--- Short problem ---
Render the entries below as a JSON list of strings, one string per line, leaving out blank lines.

Records for locating described items
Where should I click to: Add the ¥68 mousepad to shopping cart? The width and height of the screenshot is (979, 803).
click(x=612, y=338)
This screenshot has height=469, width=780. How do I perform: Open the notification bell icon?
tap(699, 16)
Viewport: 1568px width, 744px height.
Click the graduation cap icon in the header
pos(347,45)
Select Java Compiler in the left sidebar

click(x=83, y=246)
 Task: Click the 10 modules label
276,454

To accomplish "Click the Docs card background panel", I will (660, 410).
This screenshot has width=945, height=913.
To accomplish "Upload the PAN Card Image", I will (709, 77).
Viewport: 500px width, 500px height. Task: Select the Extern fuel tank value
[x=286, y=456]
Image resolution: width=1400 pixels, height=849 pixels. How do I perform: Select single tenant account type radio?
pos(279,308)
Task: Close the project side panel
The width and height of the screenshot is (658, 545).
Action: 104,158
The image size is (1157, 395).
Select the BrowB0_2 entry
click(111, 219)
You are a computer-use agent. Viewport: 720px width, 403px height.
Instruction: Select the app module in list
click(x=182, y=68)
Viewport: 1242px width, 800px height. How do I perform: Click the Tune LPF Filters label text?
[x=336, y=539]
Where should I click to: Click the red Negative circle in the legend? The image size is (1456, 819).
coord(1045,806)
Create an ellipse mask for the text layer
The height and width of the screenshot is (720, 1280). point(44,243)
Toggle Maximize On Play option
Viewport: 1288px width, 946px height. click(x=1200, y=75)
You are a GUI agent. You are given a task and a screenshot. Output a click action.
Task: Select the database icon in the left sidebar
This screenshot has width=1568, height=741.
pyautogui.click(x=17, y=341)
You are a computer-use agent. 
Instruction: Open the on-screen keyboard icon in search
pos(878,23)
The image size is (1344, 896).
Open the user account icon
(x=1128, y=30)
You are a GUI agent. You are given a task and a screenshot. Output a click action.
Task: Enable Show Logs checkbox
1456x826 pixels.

--- Full answer ---
[
  "Where should I click to: Add the ¥68 mousepad to shopping cart? The width and height of the screenshot is (979, 803).",
  "click(x=612, y=338)",
  "This screenshot has height=469, width=780. How do I perform: Open the notification bell icon?",
  "tap(699, 16)",
  "Viewport: 1568px width, 744px height.",
  "Click the graduation cap icon in the header",
  "pos(347,45)",
  "Select Java Compiler in the left sidebar",
  "click(x=83, y=246)",
  " Task: Click the 10 modules label",
  "276,454",
  "To accomplish \"Click the Docs card background panel\", I will (660, 410).",
  "This screenshot has width=945, height=913.",
  "To accomplish \"Upload the PAN Card Image\", I will (709, 77).",
  "Viewport: 500px width, 500px height. Task: Select the Extern fuel tank value",
  "[x=286, y=456]",
  "Image resolution: width=1400 pixels, height=849 pixels. How do I perform: Select single tenant account type radio?",
  "pos(279,308)",
  "Task: Close the project side panel",
  "The width and height of the screenshot is (658, 545).",
  "Action: 104,158",
  "The image size is (1157, 395).",
  "Select the BrowB0_2 entry",
  "click(111, 219)",
  "You are a computer-use agent. Viewport: 720px width, 403px height.",
  "Instruction: Select the app module in list",
  "click(x=182, y=68)",
  "Viewport: 1242px width, 800px height. How do I perform: Click the Tune LPF Filters label text?",
  "[x=336, y=539]",
  "Where should I click to: Click the red Negative circle in the legend? The image size is (1456, 819).",
  "coord(1045,806)",
  "Create an ellipse mask for the text layer",
  "The height and width of the screenshot is (720, 1280). point(44,243)",
  "Toggle Maximize On Play option",
  "Viewport: 1288px width, 946px height. click(x=1200, y=75)",
  "You are a GUI agent. You are given a task and a screenshot. Output a click action.",
  "Task: Select the database icon in the left sidebar",
  "This screenshot has width=1568, height=741.",
  "pyautogui.click(x=17, y=341)",
  "You are a computer-use agent. ",
  "Instruction: Open the on-screen keyboard icon in search",
  "pos(878,23)",
  "The image size is (1344, 896).",
  "Open the user account icon",
  "(x=1128, y=30)",
  "You are a GUI agent. You are given a task and a screenshot. Output a click action.",
  "Task: Enable Show Logs checkbox",
  "1456x826 pixels."
]